### Import components

In [1]:
from src.document_loader import load_pdf_document
from src.chunking import chunk_text
from src.embedding import Embedder
from src.vector_store import FaissVectorStore
from src.prompt_constructor import construct_prompt
from src.lm import LM

## Offline Preparation

In [2]:
PDF_DOCUMENT_PATH = r"./data/document.pdf"

In [3]:
LOADED_DOCUMENT_PATH = r"./data/document.md"

### Load document(s)

In [4]:
pages = load_pdf_document(PDF_DOCUMENT_PATH, LOADED_DOCUMENT_PATH)

### Chunk document(s)

In [5]:
chunks = chunk_text(LOADED_DOCUMENT_PATH)

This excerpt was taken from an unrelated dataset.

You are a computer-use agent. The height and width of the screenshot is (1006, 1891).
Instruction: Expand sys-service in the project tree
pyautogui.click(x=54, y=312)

### Embed document(s) chunks

Please install the following package:
```bash
pip install -U sentence-transformers
```

In [6]:
embedder = Embedder()

Model: BAAI/bge-base-en-v1.5
Device: mps


In [7]:
embedded_chunks = embedder.embed_chunks(chunks)

Batches:   0%|          | 0/9 [00:00<?, ?it/s]

In [8]:
embeddings = [chunk["embedding"] for chunk in embedded_chunks]

### Store vectors of embedded document(s) into a vector index

In [9]:
faissVectorStore = FaissVectorStore(len(embeddings[0]))

In [10]:
faissVectorStore.add(embeddings)

## Online Phase

### Embed user query

In [11]:
query = "What is Advanced RAG?"

In [12]:
query_embedding = embedder.embed_query(query)

### Retrieve relevant chunks from the stored vector index

In [13]:
retrieved_chuncks = faissVectorStore.search(query_embedding)

### Construct prompt

In [14]:
prompt = construct_prompt(query, retrieved_chuncks, embedded_chunks)

### Generate answer with SLM

Please run the following commands in your terminal to access to huggingface models.

```bash
pip install huggingface_hub
```

After installing its package, please provide a token to login. 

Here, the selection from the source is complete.